### What you are asked to do
Nothing in the listing may be skipped; repeat it all exactly.

### Given records
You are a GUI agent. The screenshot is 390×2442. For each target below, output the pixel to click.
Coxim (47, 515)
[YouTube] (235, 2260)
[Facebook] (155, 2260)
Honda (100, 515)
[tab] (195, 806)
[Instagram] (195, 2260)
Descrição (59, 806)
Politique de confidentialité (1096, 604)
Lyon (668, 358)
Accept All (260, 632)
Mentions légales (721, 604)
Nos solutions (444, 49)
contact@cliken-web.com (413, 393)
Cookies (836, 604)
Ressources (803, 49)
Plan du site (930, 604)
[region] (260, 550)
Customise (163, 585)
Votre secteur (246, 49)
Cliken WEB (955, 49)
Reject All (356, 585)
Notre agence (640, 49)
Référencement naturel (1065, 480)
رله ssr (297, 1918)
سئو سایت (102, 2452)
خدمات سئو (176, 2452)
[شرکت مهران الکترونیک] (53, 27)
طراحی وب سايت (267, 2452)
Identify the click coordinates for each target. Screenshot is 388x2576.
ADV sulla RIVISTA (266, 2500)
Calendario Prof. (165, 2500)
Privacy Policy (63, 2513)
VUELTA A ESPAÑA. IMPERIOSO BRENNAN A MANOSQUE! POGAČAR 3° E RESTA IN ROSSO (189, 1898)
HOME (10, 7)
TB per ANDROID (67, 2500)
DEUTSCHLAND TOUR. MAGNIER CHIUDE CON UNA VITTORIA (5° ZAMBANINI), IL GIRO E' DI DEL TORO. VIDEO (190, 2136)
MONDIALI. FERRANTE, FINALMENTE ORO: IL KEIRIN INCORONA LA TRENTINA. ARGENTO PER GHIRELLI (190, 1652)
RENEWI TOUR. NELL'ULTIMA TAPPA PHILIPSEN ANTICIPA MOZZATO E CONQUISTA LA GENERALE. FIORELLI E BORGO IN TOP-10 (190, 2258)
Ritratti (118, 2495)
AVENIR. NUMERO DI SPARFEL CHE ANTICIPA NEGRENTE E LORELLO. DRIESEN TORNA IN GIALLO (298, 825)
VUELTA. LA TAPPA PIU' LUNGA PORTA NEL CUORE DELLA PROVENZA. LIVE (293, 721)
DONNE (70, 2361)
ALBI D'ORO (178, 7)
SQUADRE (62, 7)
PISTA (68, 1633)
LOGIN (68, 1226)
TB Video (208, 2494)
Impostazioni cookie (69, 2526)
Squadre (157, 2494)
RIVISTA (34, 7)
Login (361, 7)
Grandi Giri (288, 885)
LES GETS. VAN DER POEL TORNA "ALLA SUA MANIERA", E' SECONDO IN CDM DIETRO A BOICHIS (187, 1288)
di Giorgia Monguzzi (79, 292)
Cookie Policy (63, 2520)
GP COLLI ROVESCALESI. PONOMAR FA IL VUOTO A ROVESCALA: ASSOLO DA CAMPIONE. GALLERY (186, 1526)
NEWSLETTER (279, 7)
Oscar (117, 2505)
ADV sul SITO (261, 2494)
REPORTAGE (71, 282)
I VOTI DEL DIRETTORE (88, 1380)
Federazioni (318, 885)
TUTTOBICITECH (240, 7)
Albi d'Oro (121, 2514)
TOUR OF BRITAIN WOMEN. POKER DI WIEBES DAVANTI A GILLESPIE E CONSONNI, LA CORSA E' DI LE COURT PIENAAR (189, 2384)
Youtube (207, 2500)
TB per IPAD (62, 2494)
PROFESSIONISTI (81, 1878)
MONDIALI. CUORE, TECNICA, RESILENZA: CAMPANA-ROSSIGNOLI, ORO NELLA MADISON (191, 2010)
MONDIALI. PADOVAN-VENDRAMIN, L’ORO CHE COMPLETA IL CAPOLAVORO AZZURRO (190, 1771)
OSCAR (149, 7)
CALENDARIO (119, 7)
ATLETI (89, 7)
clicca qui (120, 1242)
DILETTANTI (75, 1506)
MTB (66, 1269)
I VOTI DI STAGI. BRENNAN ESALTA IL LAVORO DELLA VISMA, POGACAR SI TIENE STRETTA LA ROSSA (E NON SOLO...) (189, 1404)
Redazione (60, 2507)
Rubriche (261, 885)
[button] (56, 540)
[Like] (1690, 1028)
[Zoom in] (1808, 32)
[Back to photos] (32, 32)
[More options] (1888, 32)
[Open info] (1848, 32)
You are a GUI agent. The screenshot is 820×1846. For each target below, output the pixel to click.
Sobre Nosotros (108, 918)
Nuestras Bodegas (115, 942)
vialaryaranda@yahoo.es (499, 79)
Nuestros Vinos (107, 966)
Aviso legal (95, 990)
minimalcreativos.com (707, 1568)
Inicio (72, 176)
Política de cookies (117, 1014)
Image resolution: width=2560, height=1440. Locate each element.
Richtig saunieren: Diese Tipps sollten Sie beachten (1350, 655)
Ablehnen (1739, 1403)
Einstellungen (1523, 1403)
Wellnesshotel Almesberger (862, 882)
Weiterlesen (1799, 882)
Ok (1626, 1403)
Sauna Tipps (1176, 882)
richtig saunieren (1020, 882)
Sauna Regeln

### Response box
You are a GUI agent. The screenshot is 390×2442. For each target below, output the pixel to click.
Coxim (47, 515)
[YouTube] (235, 2260)
[Facebook] (155, 2260)
Honda (100, 515)
[tab] (195, 806)
[Instagram] (195, 2260)
Descrição (59, 806)
Politique de confidentialité (1096, 604)
Lyon (668, 358)
Accept All (260, 632)
Mentions légales (721, 604)
Nos solutions (444, 49)
contact@cliken-web.com (413, 393)
Cookies (836, 604)
Ressources (803, 49)
Plan du site (930, 604)
[region] (260, 550)
Customise (163, 585)
Votre secteur (246, 49)
Cliken WEB (955, 49)
Reject All (356, 585)
Notre agence (640, 49)
Référencement naturel (1065, 480)
رله ssr (297, 1918)
سئو سایت (102, 2452)
خدمات سئو (176, 2452)
[شرکت مهران الکترونیک] (53, 27)
طراحی وب سايت (267, 2452)
Identify the click coordinates for each target. Screenshot is 388x2576.
ADV sulla RIVISTA (266, 2500)
Calendario Prof. (165, 2500)
Privacy Policy (63, 2513)
VUELTA A ESPAÑA. IMPERIOSO BRENNAN A MANOSQUE! POGAČAR 3° E RESTA IN ROSSO (189, 1898)
HOME (10, 7)
TB per ANDROID (67, 2500)
DEUTSCHLAND TOUR. MAGNIER CHIUDE CON UNA VITTORIA (5° ZAMBANINI), IL GIRO E' DI DEL TORO. VIDEO (190, 2136)
MONDIALI. FERRANTE, FINALMENTE ORO: IL KEIRIN INCORONA LA TRENTINA. ARGENTO PER GHIRELLI (190, 1652)
RENEWI TOUR. NELL'ULTIMA TAPPA PHILIPSEN ANTICIPA MOZZATO E CONQUISTA LA GENERALE. FIORELLI E BORGO IN TOP-10 (190, 2258)
Ritratti (118, 2495)
AVENIR. NUMERO DI SPARFEL CHE ANTICIPA NEGRENTE E LORELLO. DRIESEN TORNA IN GIALLO (298, 825)
VUELTA. LA TAPPA PIU' LUNGA PORTA NEL CUORE DELLA PROVENZA. LIVE (293, 721)
DONNE (70, 2361)
ALBI D'ORO (178, 7)
SQUADRE (62, 7)
PISTA (68, 1633)
LOGIN (68, 1226)
TB Video (208, 2494)
Impostazioni cookie (69, 2526)
Squadre (157, 2494)
RIVISTA (34, 7)
Login (361, 7)
Grandi Giri (288, 885)
LES GETS. VAN DER POEL TORNA "ALLA SUA MANIERA", E' SECONDO IN CDM DIETRO A BOICHIS (187, 1288)
di Giorgia Monguzzi (79, 292)
Cookie Policy (63, 2520)
GP COLLI ROVESCALESI. PONOMAR FA IL VUOTO A ROVESCALA: ASSOLO DA CAMPIONE. GALLERY (186, 1526)
NEWSLETTER (279, 7)
Oscar (117, 2505)
ADV sul SITO (261, 2494)
REPORTAGE (71, 282)
I VOTI DEL DIRETTORE (88, 1380)
Federazioni (318, 885)
TUTTOBICITECH (240, 7)
Albi d'Oro (121, 2514)
TOUR OF BRITAIN WOMEN. POKER DI WIEBES DAVANTI A GILLESPIE E CONSONNI, LA CORSA E' DI LE COURT PIENAAR (189, 2384)
Youtube (207, 2500)
TB per IPAD (62, 2494)
PROFESSIONISTI (81, 1878)
MONDIALI. CUORE, TECNICA, RESILENZA: CAMPANA-ROSSIGNOLI, ORO NELLA MADISON (191, 2010)
MONDIALI. PADOVAN-VENDRAMIN, L’ORO CHE COMPLETA IL CAPOLAVORO AZZURRO (190, 1771)
OSCAR (149, 7)
CALENDARIO (119, 7)
ATLETI (89, 7)
clicca qui (120, 1242)
DILETTANTI (75, 1506)
MTB (66, 1269)
I VOTI DI STAGI. BRENNAN ESALTA IL LAVORO DELLA VISMA, POGACAR SI TIENE STRETTA LA ROSSA (E NON SOLO...) (189, 1404)
Redazione (60, 2507)
Rubriche (261, 885)
[button] (56, 540)
[Like] (1690, 1028)
[Zoom in] (1808, 32)
[Back to photos] (32, 32)
[More options] (1888, 32)
[Open info] (1848, 32)
You are a GUI agent. The screenshot is 820×1846. For each target below, output the pixel to click.
Sobre Nosotros (108, 918)
Nuestras Bodegas (115, 942)
vialaryaranda@yahoo.es (499, 79)
Nuestros Vinos (107, 966)
Aviso legal (95, 990)
minimalcreativos.com (707, 1568)
Inicio (72, 176)
Política de cookies (117, 1014)
Image resolution: width=2560, height=1440. Locate each element.
Richtig saunieren: Diese Tipps sollten Sie beachten (1350, 655)
Ablehnen (1739, 1403)
Einstellungen (1523, 1403)
Wellnesshotel Almesberger (862, 882)
Weiterlesen (1799, 882)
Ok (1626, 1403)
Sauna Tipps (1176, 882)
richtig saunieren (1020, 882)
Sauna Regeln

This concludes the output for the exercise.